# 5 month puppy marking territory in house



## angie701 (Feb 18, 2009)

Hi there. We have a 5 1/2 month old Bernese Mountain Dog puppy, Ollie who has been fully house trained since about 4 months. He's recently started to urinate on his bed (like marking his territory) and also humping his bed quite frequently! He's quite a dominant puppy and although we're managing to do the basic training with him, it's much harder work than with previous dogs we've had.

We used to own another dog so its possible he's getting his scent as his bed is in the same place in the kitchen as our previous dogs was (although Ollie has a new bed).

Just wondered if any of you had similar problems with your puppy? Should we be looking at getting Ollie castrated early as obviously he's going to be a big dog and don't want this behaviour to continue. We were planning on getting him castrated at some point anyway but is it too early to be thinking about this and will it solve the problem?

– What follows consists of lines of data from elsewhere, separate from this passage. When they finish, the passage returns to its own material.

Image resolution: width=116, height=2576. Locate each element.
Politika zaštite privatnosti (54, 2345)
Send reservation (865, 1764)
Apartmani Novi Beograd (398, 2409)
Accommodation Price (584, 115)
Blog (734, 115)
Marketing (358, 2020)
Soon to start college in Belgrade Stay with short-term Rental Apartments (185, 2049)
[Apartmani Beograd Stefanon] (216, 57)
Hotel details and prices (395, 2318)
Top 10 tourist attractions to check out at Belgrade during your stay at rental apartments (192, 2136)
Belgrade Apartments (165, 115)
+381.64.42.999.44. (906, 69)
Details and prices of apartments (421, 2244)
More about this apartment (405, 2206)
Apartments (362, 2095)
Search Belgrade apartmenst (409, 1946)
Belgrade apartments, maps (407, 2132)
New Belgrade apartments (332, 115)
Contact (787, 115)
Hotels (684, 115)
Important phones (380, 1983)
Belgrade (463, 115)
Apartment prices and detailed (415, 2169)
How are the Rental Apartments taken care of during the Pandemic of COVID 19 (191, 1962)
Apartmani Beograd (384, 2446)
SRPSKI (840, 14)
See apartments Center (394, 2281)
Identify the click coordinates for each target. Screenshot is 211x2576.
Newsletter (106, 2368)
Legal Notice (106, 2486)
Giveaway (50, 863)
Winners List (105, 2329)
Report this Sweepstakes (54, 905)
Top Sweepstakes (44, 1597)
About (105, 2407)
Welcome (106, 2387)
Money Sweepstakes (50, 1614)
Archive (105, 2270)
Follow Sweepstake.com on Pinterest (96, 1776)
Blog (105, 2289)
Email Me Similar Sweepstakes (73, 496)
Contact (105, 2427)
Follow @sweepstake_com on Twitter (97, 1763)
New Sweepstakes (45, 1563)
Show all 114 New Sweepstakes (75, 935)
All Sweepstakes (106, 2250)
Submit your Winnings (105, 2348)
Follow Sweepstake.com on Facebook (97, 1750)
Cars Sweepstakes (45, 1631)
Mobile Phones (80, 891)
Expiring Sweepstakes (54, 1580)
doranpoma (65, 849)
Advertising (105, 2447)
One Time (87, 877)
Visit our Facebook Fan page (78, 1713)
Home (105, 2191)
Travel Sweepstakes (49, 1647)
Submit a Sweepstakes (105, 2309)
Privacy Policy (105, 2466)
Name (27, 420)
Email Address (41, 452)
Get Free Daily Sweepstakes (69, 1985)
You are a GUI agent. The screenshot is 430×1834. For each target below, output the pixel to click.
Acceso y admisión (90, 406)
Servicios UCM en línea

Any advice welcome, thanks!


----------



## goodvic2 (Nov 23, 2008)

In my opinion it is always best to get the dog neutered asap. Sometimes behaviour can begin out of frustration and hormones, but can continue out of routine/habit. I am not an expert on what the minimum age is to neuter a puppy, but I'm sure your vet can tell you. x


----------



## cpatel (Nov 3, 2007)

Hey, very cute puppy!!!

re: Urinating

How often does he urinate on it. is this something that happens just over night or many times during day and night?

How do you deal with this behaviour of him urinating on his bed?

re: Humping

Humping his bed is probably him maturing and yes neutering him will most probably eliminate or reduce this behaviour. There are many opinions and thought on neutering, mine are "neuter if you are not going to breed from your dog / bitch". (However I will consider dogs individually but my general advice is ...)

I advice my clients to get their dog castrated before 10 months of age and smaller dogs earlier. Most vets in the UK will neuter from 6 months and some will now do this much earlier.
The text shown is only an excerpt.